Grandparents and Your Baby

As a Postpartum Doula, when it comes to assessing your needs, I always ask about Grandparents. What about grandparents?

When you shut your eyes and visualize bringing a new baby home, are they in the picture greeting you at the front door, relaxed and ready to fetch you tea? Or maybe it’s something different…a one-time short and sweet gift exchange?

Are they are hanging back a few hours or a few days? Will they be staying at your place or in a granny flat or at an Airbnb or a hotel? Do they drive? Sounds a like a lot right? Here are a few more practical considerations for navigating grandparents and your baby before you decide:

When Can I Hold the Baby

Most family members will expect to hold the baby right away, without consideration for your readiness. In the beginning, leaving your new baby in the arms of family members while napping is too much to ask and those parents may only allow family members to hold the baby during mealtimes or while showering. Some new parents may hold off on visitors for 1-3 weeks to avoid the grabby family members who are insensitive and can’t wait.

Whatever you decide is your choice. Your parents might be more apt to agree to wait because of the seasonal colds, flu, and Covid. If you feel pressured to share your baby before you are ready you must act accordingly. These first few weeks will never come back again so you get it right for you.

Let Your Co-Parent Take the Lead.

If you don’t see your parents as helpful, try zooming for their first bay introduction or if they are local, simply invite them in for a visit for an hour between naps. You can always extend the hour if it’s going well. Ask Co-Parent to take lead and ask guests to bring a favorite family dish. That is tradition…No one visits without easing your load when you have a brand-new baby. If you must excuse yourself because its uncomfortable, need to feed the baby or become exhausted, let Dad take the lead again. Supportive family members will understand.

Give Them a To-Do List.

If family members will be staying for a few days or weeks, are they willing to be helpful, roll up their sleeves, run errands, walk the dog, or do a dish or fold baby laundry? Or are they more likely to want to be entertained as if they were on travel? If the latter seems more likely, you will be doing yourself a favor, wait to invite them in or make it a brief hour visit.

If you do have parents who are more likely to really help, don’t be afraid to tell them exactly what you need. The point is they want to help but don’t know how to be most efficient. Letting them know what you need will keep grandparents from under your feet. And remember grandparents have limited energy so they will need naps and downtime as well. They come with an expiration date-they will want to leave sooner or later.

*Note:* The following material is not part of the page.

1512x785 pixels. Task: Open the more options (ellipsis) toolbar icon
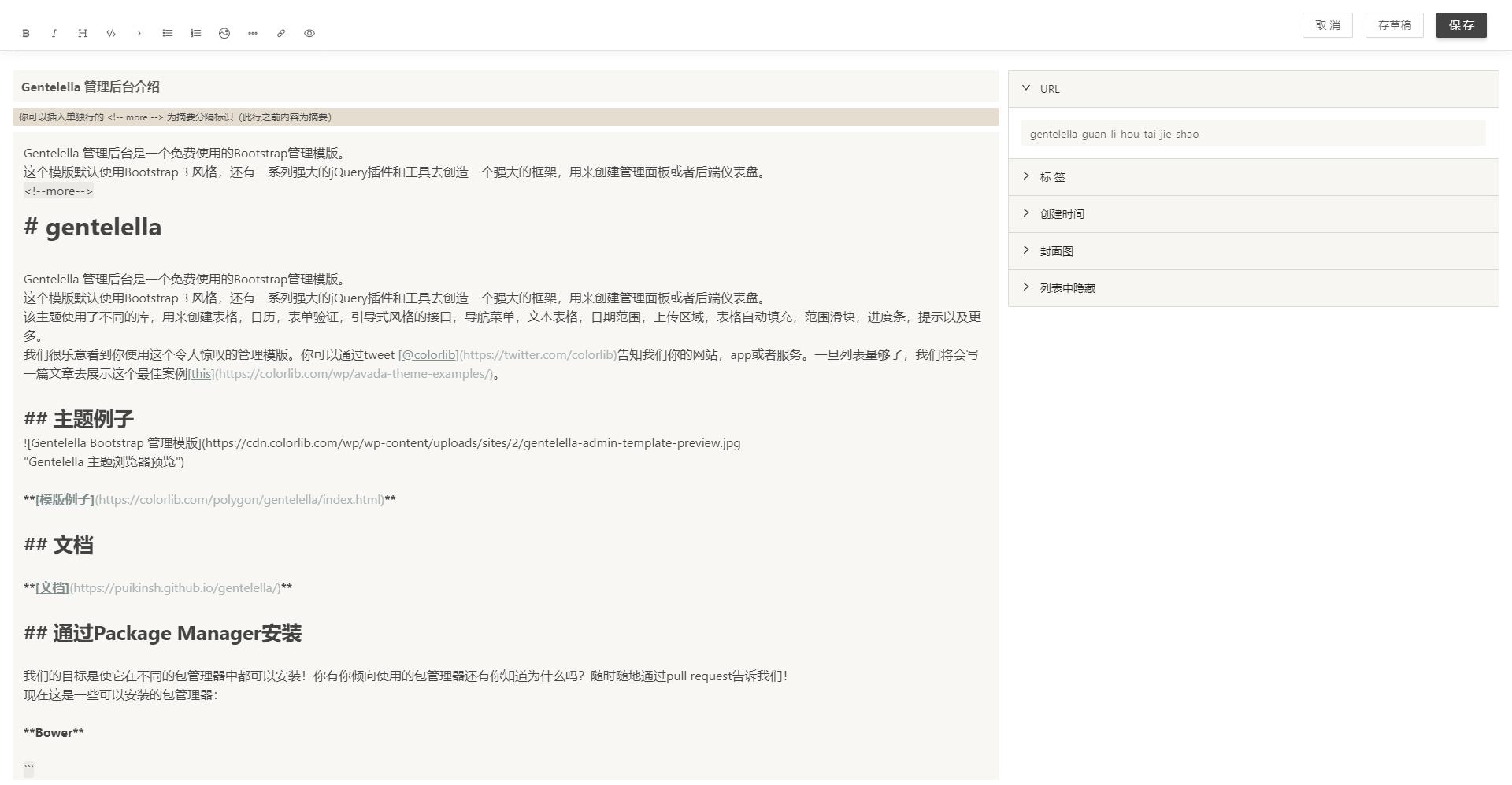tap(252, 33)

Do what’s right for you and talk with them.

Bottomline most Grandparents want to be in the mix! Be sure you choose what’s going to work for you and address your family with clear communication. If you wait till the baby is born to inform family of your intentions, there will be hurt feelings

Baby Care Advice: the Good, the Bad, and the Just Plain Wrong!

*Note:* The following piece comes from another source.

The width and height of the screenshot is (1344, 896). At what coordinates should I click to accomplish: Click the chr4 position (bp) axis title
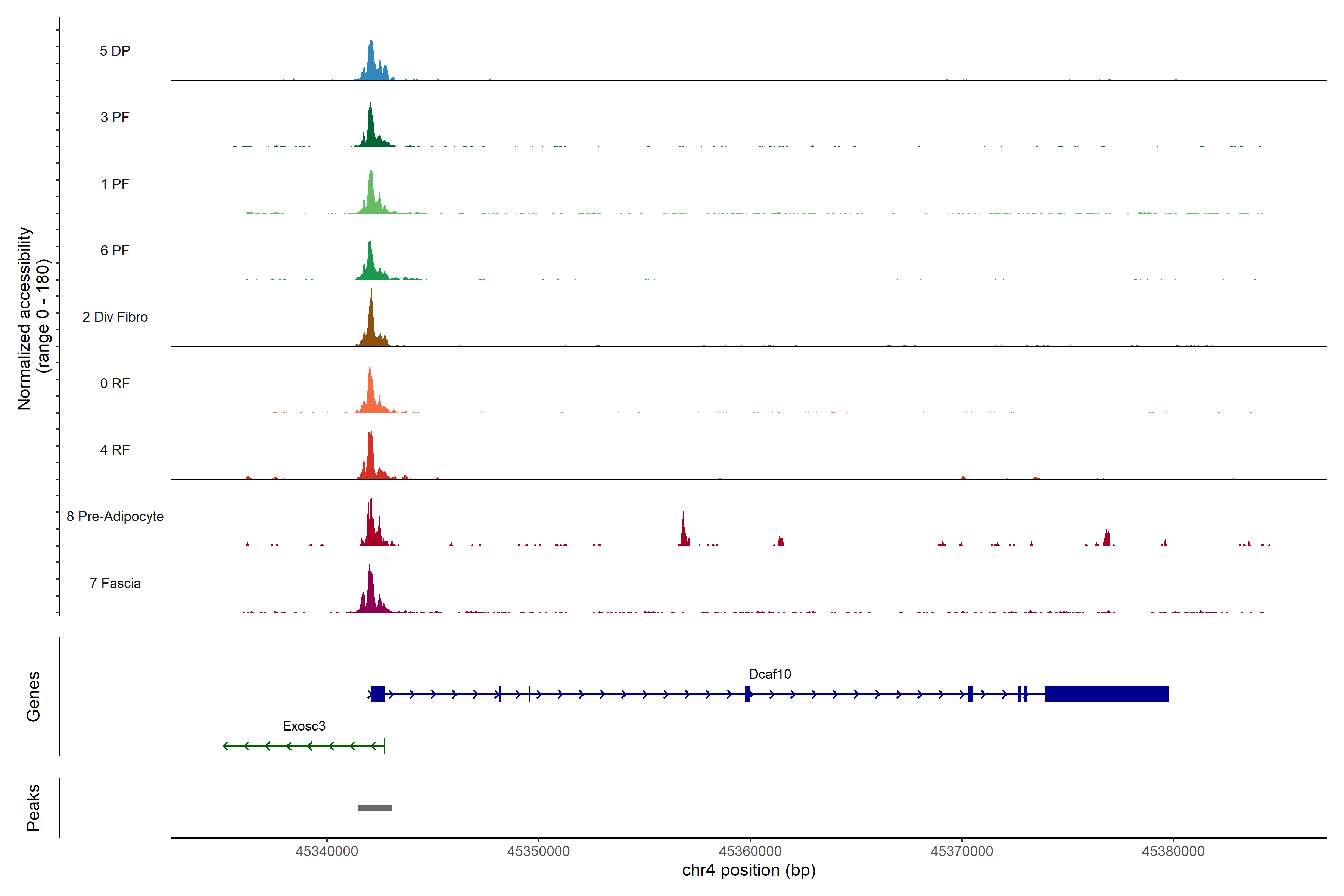coord(749,870)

Baby care is a lot different than it was 20-30 years ago. Typically, you may hear remarks about holding your baby too much, the value of bally sleeping, and plenty of breast- and bottle-feeding myths. You might have heard comments Grandma has made about other family members and their new babies.

A typical go-to answer on your part: “ I know Mom, things are so different aren’t they? What we know about babies is completely different. The nurse instructed me to do it like this, do you want to try? I want to keep current, will you help me?”

If you have knowledge of what Grandma might suggest, be able to report your information but in a kind way, If she insists “I did this with you and you’re fine.” Be firm “I’m going to continue the way I was taught by my ob nurse, (midwife, etc.) and I would really like your help.

These issues will be important to framing your Postpartum Experience. Also remember your parents have invested time, love and resources with you and are willing to do the same for your babies. It keeps family life alive and meaningful for them and you and baby too.

And don’t forget there is generally at least another set of grandparents. Keep it fair and just. Talk with Baby’s Dad or your Co-Parent to figure it out. Try to keep the big picture in mind while doing what you need to create the best Postpartum Staycation ever!